» SET TASK
Reproduce the listing below, replacing "Image resolution" with "Screenshot size" throughout and changing nothing else. Omit the pictures from your output.

◆ ◆ ◆ ◆ ◆

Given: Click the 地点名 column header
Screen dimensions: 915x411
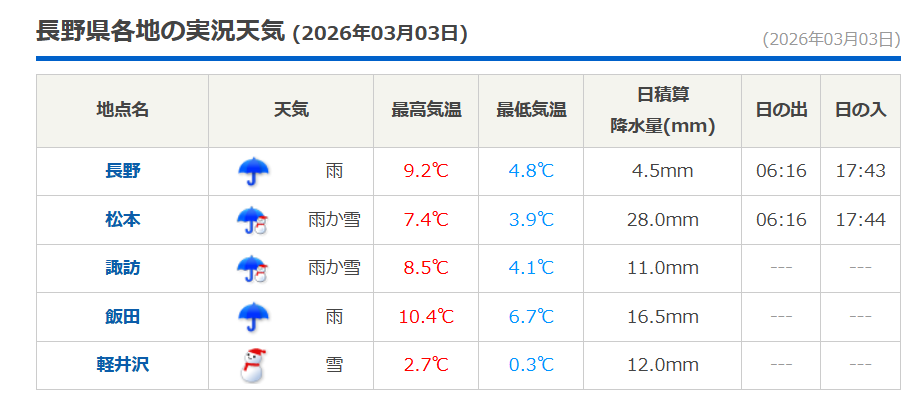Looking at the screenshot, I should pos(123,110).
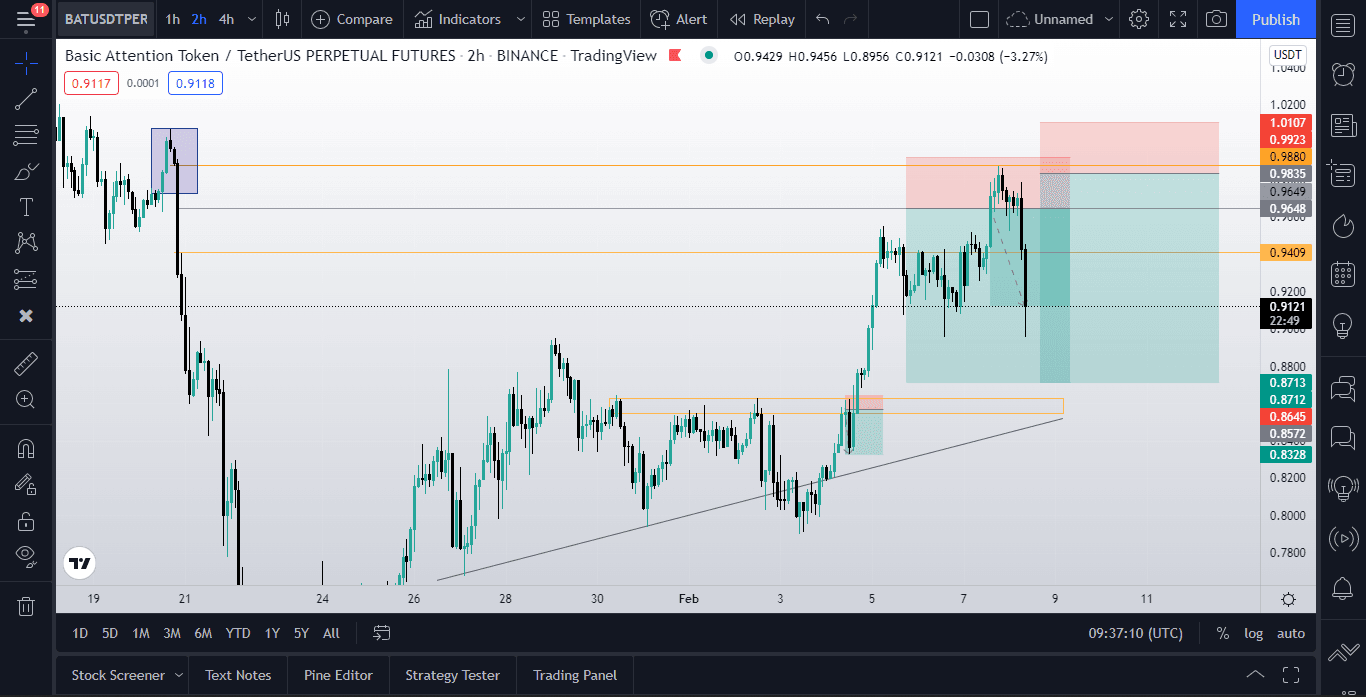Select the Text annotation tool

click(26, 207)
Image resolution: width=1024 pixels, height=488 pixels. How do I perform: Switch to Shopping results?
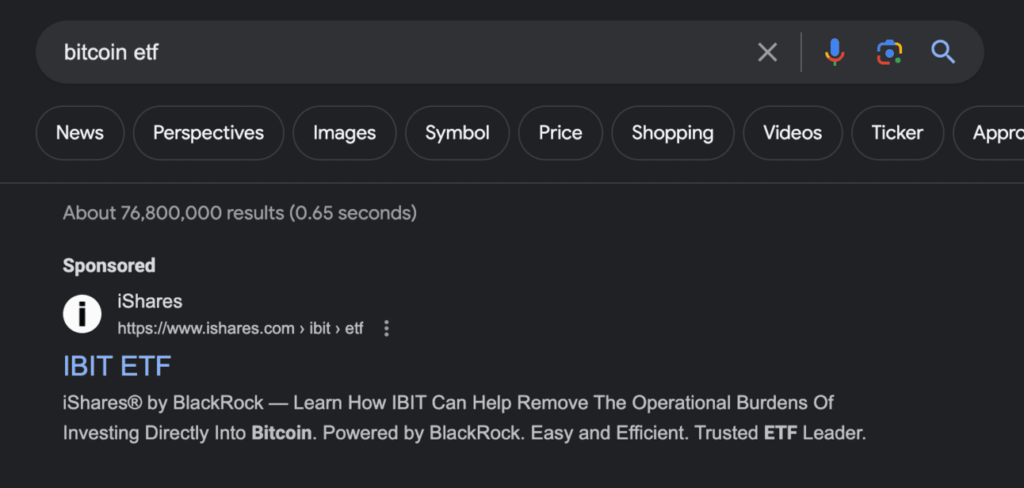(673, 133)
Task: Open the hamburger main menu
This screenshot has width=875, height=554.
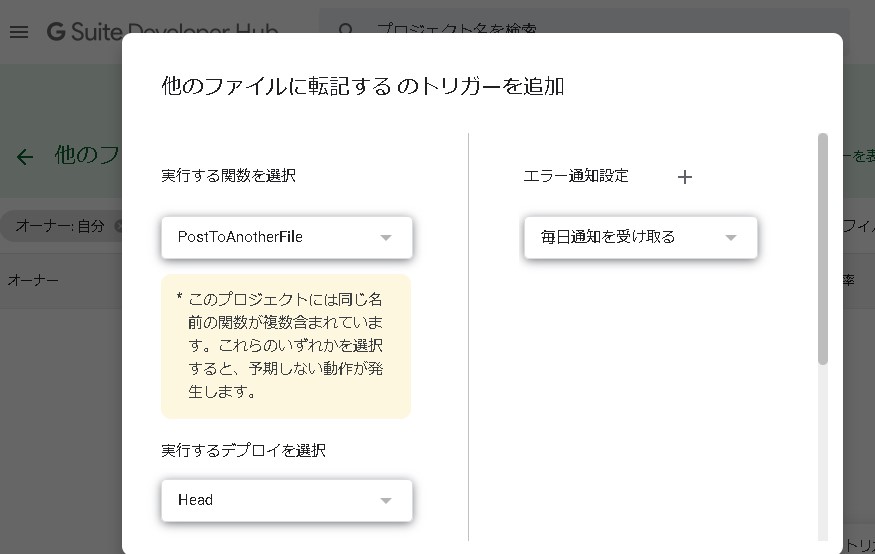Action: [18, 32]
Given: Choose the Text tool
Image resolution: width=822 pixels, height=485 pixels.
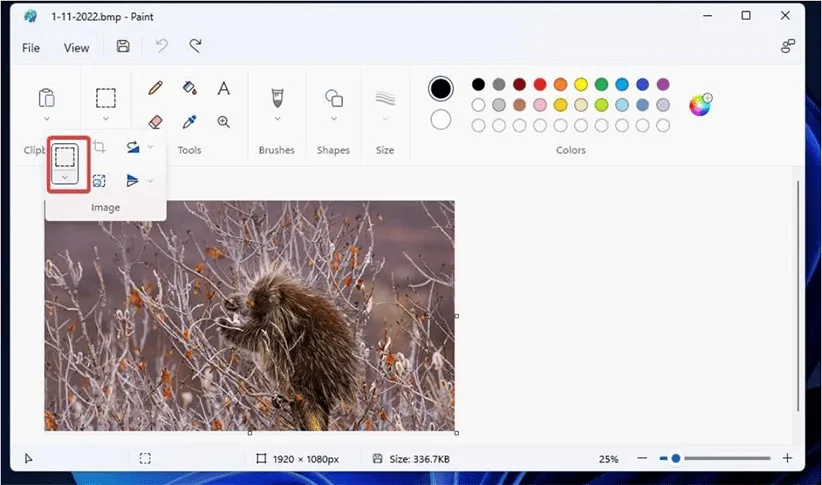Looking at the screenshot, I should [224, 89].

◆ ◆ ◆ ◆ ◆

» SOLUTION TO THIS PROBLEM
Given: Click the 地点名 column header
Screen dimensions: 915x411
Looking at the screenshot, I should pos(123,110).
Select the Text annotation tool

click(26, 207)
Screenshot size: width=1024 pixels, height=488 pixels. How do I perform: Switch to Shopping results?
(673, 133)
Task: Open the hamburger main menu
This screenshot has width=875, height=554.
Action: [18, 32]
Given: Choose the Text tool
Screenshot size: width=822 pixels, height=485 pixels.
Looking at the screenshot, I should [224, 89].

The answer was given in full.